____ Supplied material
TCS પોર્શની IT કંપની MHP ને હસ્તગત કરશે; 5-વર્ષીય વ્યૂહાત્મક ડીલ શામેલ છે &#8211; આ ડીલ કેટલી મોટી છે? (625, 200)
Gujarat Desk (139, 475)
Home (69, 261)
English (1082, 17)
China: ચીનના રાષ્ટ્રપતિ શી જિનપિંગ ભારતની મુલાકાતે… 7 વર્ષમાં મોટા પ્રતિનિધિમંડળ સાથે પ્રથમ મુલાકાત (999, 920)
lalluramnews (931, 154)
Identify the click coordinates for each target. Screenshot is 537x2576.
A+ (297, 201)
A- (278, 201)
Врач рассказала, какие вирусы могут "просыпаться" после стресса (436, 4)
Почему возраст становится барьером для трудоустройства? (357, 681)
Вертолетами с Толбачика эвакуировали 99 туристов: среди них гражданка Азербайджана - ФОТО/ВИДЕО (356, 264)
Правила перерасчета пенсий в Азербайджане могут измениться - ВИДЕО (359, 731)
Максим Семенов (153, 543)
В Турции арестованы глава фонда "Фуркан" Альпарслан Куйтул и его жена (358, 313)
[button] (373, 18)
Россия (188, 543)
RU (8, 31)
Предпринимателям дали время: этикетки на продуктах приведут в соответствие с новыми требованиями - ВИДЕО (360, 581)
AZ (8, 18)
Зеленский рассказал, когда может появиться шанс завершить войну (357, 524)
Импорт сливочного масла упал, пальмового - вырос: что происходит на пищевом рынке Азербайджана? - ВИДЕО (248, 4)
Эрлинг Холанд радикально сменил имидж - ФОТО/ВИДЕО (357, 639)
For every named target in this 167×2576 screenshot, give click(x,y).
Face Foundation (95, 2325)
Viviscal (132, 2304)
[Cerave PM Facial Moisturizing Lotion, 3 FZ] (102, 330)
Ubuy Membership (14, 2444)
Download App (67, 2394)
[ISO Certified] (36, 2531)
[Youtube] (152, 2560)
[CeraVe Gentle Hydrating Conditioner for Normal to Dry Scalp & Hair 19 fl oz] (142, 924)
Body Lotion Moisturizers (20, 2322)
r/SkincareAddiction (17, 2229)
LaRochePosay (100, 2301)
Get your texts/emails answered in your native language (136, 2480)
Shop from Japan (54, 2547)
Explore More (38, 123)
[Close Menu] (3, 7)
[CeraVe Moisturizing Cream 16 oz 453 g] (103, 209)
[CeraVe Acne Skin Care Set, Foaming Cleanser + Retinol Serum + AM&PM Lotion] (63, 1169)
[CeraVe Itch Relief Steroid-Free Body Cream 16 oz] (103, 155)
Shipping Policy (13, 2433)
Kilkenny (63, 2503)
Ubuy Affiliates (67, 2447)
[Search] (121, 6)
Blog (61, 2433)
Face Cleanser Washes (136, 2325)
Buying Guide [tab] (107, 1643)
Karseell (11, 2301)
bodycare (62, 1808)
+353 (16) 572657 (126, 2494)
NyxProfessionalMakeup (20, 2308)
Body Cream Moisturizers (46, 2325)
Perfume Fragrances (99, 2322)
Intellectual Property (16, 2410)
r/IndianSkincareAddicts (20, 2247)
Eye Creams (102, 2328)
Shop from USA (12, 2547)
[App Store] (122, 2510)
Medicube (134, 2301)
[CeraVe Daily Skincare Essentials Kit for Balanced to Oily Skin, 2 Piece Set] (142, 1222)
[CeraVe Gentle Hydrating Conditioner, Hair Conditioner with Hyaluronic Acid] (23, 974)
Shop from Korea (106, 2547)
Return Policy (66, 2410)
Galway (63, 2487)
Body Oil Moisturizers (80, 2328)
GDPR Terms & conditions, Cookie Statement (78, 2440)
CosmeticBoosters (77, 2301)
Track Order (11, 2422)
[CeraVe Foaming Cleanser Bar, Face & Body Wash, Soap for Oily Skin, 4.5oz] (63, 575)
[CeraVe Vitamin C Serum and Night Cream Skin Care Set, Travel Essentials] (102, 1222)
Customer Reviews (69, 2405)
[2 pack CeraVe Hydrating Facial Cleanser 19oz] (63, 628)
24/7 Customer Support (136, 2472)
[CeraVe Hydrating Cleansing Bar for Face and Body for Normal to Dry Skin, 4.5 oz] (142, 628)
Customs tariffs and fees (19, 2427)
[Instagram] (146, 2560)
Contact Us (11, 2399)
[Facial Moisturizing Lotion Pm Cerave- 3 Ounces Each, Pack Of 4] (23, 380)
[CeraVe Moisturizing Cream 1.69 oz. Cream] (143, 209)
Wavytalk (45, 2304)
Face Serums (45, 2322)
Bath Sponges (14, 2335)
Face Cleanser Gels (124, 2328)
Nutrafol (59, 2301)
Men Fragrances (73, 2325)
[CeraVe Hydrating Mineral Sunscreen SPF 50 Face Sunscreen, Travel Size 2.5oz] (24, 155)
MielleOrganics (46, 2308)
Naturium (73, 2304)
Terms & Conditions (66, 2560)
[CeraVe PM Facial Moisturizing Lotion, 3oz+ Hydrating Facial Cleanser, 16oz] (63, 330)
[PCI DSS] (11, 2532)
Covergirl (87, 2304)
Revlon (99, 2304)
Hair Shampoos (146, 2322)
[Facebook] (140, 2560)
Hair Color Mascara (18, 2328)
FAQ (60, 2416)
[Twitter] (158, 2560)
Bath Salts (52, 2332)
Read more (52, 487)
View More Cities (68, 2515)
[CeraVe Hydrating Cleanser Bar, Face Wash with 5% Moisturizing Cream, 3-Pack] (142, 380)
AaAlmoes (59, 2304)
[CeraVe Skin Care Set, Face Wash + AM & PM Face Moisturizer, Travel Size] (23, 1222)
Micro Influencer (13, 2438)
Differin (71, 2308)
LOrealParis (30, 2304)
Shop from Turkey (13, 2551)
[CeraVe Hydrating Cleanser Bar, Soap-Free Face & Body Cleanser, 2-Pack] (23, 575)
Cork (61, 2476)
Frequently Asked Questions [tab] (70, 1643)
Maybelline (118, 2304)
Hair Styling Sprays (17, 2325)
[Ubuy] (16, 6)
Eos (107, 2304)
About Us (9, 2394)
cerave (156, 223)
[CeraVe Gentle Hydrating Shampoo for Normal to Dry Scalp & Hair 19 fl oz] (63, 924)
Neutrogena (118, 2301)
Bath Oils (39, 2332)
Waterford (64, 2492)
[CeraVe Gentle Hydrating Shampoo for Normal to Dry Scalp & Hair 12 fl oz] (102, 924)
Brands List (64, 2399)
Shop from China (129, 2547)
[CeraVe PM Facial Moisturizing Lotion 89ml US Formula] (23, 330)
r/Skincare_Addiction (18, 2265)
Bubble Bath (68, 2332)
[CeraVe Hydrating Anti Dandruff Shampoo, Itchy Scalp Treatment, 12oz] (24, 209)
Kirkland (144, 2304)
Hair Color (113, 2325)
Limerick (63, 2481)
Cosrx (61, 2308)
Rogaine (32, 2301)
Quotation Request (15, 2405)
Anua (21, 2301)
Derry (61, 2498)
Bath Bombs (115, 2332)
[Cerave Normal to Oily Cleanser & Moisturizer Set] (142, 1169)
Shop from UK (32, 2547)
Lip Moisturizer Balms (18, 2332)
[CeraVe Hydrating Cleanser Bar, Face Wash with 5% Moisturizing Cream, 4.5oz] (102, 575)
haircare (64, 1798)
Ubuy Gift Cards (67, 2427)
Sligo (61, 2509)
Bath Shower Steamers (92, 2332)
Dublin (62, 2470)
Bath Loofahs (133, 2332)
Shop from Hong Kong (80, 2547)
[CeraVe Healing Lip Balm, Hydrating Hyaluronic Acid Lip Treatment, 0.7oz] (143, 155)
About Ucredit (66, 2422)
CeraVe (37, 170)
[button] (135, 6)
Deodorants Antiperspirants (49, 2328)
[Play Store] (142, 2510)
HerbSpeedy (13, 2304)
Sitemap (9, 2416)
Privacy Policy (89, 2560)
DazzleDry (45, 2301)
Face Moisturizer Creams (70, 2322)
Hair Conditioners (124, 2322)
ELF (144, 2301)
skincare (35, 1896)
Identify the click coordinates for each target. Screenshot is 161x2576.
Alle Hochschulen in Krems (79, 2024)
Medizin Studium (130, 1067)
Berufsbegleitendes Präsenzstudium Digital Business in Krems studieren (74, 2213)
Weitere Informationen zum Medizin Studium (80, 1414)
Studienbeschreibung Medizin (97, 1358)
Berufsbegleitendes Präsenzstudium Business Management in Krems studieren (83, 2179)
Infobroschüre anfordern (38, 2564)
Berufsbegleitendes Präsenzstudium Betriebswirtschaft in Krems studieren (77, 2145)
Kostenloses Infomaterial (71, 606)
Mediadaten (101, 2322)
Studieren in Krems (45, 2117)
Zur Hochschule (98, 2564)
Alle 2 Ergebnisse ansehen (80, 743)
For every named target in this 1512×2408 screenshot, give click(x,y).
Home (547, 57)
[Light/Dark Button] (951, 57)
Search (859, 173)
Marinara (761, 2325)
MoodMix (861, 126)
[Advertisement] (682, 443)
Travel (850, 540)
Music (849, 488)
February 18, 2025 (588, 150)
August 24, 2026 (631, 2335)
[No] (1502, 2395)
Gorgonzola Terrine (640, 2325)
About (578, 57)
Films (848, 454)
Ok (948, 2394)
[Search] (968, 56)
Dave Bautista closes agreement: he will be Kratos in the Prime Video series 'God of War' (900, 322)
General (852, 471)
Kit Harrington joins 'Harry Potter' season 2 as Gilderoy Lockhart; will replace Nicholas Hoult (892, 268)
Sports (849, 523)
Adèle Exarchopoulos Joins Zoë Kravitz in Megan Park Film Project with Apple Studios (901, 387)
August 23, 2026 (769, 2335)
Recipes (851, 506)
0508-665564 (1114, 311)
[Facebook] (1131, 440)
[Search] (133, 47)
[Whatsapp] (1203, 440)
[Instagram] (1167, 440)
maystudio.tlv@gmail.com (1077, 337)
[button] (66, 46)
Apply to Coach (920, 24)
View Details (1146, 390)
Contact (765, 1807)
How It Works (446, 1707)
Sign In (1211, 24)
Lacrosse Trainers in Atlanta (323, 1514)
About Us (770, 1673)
________
Go to the line in the material above that contains "Hair Styling Sprays (17, 2325)" and copy exactly from there through the line that contains "Shop from China (129, 2547)", stopping after it.

Hair Styling Sprays (17, 2325)
[Ubuy] (16, 6)
Eos (107, 2304)
About Us (9, 2394)
cerave (156, 223)
[CeraVe Gentle Hydrating Shampoo for Normal to Dry Scalp & Hair 19 fl oz] (63, 924)
Neutrogena (118, 2301)
Bath Oils (39, 2332)
Waterford (64, 2492)
[CeraVe Gentle Hydrating Shampoo for Normal to Dry Scalp & Hair 12 fl oz] (102, 924)
Brands List (64, 2399)
Shop from China (129, 2547)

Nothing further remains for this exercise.